Corinne Day, photographer of our time.

On August 27th 2010 the fashion world lost one of it’s greatest photographers of a generation. Corinne Day, known as the woman who launched Kate Moss’s career, sadly died aged 48 from a brain tumour after a long struggle with cancer.

A self taught photographer and previous model, she became one of the most influential photographers of our time. Her pictures were original, provocative and often controversial. Shying away from the high glamour trend of the 80s, she took a more documentary approach to her photos.

In 1990 she teamed up with a young, fresh faced Kate Moss and headed down to Camber Sands, Kent, for a series of candid and intimate portraits for The Face magazine’s ‘3rd Summer of Love’  editorial. I will never forget how I felt when I first saw those iconic black & white images. Unpolished, raw, natural beauty unlike anything I’d seen in fashion before, she captured a moment in fashion history and inspired a whole generation of people, me included. Credited for pioneering the Grunge movement, the images spawned a new era of fashion and fashion photography.

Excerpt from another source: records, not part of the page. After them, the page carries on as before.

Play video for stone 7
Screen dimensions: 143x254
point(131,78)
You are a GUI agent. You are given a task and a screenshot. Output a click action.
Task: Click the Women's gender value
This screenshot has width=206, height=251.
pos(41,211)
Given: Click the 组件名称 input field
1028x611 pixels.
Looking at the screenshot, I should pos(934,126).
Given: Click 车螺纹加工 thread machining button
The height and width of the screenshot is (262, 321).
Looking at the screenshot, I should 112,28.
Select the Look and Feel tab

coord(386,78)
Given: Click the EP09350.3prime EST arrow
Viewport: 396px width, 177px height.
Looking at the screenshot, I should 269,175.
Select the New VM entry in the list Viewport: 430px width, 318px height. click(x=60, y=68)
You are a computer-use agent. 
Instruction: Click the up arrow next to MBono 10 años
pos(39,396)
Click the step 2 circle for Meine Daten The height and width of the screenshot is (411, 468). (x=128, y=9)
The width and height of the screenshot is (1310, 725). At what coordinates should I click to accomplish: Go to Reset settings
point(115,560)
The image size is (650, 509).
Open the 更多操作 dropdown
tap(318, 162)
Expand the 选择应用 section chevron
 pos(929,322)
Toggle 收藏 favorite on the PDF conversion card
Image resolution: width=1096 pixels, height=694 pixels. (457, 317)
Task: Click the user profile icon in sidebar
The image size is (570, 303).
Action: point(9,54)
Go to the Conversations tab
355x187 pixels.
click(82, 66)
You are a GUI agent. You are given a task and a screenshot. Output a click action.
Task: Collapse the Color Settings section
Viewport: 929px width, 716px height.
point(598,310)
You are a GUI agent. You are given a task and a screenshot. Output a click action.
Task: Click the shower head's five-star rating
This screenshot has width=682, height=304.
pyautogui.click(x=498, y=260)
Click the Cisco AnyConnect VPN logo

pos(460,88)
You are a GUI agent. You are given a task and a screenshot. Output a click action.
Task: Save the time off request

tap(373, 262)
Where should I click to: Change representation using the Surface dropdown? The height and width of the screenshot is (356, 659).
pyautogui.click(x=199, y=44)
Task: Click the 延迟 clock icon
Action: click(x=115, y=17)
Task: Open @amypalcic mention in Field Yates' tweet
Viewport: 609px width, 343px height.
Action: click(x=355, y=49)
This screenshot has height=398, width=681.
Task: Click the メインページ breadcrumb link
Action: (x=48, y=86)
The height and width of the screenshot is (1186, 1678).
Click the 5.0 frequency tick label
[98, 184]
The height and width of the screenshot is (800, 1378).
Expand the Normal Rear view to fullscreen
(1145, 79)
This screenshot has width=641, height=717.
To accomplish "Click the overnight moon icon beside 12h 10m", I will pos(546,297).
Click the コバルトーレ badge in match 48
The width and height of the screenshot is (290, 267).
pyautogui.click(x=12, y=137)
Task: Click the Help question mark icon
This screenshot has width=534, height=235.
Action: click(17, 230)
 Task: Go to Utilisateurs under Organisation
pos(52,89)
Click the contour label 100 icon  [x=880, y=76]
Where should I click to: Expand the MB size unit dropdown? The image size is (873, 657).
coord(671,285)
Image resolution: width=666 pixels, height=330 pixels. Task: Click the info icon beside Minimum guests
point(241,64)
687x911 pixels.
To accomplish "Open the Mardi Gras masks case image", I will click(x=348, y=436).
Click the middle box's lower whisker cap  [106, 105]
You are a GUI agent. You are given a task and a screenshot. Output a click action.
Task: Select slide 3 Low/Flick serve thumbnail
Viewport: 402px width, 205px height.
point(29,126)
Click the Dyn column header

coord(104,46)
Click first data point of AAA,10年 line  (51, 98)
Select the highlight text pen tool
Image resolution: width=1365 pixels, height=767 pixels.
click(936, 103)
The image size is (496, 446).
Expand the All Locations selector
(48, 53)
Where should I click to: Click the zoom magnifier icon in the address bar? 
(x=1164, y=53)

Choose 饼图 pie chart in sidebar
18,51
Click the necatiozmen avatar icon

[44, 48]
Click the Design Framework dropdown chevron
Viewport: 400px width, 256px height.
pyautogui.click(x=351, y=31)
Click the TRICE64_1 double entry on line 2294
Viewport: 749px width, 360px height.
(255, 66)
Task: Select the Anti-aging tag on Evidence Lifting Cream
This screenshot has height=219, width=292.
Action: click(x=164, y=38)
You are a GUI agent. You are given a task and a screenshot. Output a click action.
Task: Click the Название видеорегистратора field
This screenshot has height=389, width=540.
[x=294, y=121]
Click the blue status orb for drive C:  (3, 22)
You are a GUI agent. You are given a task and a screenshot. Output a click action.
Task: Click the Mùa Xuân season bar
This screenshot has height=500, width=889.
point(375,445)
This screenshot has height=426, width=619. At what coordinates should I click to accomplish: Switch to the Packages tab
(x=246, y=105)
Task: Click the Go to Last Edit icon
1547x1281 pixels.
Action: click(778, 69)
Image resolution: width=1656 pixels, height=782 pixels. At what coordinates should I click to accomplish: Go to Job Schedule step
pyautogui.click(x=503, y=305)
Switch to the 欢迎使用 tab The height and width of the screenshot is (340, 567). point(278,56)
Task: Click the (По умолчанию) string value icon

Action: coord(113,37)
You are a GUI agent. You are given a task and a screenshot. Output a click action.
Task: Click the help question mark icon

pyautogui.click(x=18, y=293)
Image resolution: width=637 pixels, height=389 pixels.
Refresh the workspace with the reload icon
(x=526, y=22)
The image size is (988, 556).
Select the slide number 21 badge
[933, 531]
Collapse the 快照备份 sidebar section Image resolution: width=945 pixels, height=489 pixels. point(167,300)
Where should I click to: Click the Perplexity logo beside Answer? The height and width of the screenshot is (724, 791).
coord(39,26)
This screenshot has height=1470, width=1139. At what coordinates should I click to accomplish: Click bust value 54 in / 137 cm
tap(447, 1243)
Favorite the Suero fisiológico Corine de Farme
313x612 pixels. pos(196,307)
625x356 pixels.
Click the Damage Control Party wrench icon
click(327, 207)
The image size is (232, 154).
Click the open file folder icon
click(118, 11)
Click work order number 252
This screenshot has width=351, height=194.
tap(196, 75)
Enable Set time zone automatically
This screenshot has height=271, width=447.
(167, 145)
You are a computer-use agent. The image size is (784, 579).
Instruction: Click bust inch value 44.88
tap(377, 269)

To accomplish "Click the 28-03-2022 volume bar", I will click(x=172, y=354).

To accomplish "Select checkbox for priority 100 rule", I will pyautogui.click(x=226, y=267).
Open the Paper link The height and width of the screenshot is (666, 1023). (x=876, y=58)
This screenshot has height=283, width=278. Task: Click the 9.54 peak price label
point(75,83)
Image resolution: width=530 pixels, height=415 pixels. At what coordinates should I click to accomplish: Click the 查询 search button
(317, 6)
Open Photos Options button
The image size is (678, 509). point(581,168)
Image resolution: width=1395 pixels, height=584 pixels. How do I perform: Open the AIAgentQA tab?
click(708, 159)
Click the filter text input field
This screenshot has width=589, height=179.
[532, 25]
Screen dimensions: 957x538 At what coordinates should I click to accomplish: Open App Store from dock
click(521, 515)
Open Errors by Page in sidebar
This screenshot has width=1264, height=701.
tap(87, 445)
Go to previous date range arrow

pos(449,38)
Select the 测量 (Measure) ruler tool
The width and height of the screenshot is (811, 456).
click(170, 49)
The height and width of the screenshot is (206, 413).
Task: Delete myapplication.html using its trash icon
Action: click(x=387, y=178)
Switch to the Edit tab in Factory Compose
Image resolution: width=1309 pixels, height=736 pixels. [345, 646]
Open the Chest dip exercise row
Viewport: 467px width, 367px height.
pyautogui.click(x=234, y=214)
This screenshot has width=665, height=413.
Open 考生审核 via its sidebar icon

Three years later she was causing a storm once more when Vogue magazine published the somewhat seedy pictures of Kate Moss in a grubby bedsit wearing mismatched underwear and looking pale and forlorn. Gritty, hard edged and real, the shoot caused international outrage and the radical new wave of photography, labelled  ‘dirty-realism’, paved the way for the ‘Heroin chic’ trend that was to follow.

A revolutionary in fashion image making, Corinne Day changed the way we viewed fashion photography.